Greek accord could involve big haircut
ATHENS - Agence France-Presse
A deal to cut Greece’s private sector debt is to be submitted to parliament by Feb. 13, and involves a reduction of “more than 70 percent,” Finance Minister Evangelos Venizelos said late Tuesday.
Until now, private creditors have agreed only to cut the value of their holdings by a face value of 50 percent, with further losses expected once details of a bond replacement scheme have been hammered out.
Venizelos reiterated before a parliamentary commission that Greece was “a step” away from finalizing an agreement that would pave the way for other talks with European Union partners and the International Monetary Fund (IMF).
Issuance of new bonds
He urged Greek lawmakers to approve conditions for issuing new bonds that would replace about half of the 200 billion euros ($260 billion) that Athens owes to banks, insurance companies and other institutional investors.
The Greek minister said an agreement would lead to “a decrease in the nominal value (of the debt) of 50 percent, and a cut in the real value of banks’ shares of more than 70 percent.”
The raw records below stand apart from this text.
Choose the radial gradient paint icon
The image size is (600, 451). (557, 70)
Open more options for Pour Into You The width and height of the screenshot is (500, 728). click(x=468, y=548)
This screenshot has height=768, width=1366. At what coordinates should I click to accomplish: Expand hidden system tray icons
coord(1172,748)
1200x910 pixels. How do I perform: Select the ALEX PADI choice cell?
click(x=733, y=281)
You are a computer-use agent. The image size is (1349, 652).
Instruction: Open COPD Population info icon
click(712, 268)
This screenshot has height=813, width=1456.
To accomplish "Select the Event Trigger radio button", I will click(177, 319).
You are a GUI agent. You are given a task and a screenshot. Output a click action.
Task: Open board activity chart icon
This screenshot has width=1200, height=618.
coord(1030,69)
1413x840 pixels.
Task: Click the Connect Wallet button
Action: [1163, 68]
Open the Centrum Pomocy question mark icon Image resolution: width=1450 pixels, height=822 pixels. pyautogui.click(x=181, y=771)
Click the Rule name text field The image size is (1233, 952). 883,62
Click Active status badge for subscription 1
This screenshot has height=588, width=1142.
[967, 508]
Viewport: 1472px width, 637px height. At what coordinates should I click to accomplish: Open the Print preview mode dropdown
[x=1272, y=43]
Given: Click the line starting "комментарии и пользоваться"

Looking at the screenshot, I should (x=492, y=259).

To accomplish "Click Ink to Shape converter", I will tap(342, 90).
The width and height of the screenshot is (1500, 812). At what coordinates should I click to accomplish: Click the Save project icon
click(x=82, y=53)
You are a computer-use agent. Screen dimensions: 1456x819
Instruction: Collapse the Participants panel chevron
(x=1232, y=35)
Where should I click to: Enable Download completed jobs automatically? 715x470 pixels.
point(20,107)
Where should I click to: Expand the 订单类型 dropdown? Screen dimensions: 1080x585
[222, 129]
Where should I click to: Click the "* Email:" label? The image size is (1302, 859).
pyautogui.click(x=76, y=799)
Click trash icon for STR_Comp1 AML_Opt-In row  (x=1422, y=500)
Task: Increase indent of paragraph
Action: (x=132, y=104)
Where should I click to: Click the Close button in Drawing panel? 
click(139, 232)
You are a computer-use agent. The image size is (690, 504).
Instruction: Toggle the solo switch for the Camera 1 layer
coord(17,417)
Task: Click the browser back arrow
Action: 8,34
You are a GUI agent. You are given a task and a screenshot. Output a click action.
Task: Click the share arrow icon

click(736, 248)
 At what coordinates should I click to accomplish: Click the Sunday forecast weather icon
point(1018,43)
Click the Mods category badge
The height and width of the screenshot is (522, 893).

Because the interest rate on new bonds would be lower than those to be cancelled, private creditors would in fact book losses beyond the cut in the face value of the debt they own.
Crucial deadline
Greece and EU partners have set a Feb. 13 deadline to issue new bonds, as Athens must reimburse 14.5 billion euros worth of debt on March 20.
The country is trying to reduce the value of its overall debt, currently around 350 billion euros, to about 120 percent of its gross domestic product.
The figure stands at around 160 percent of GDP at present.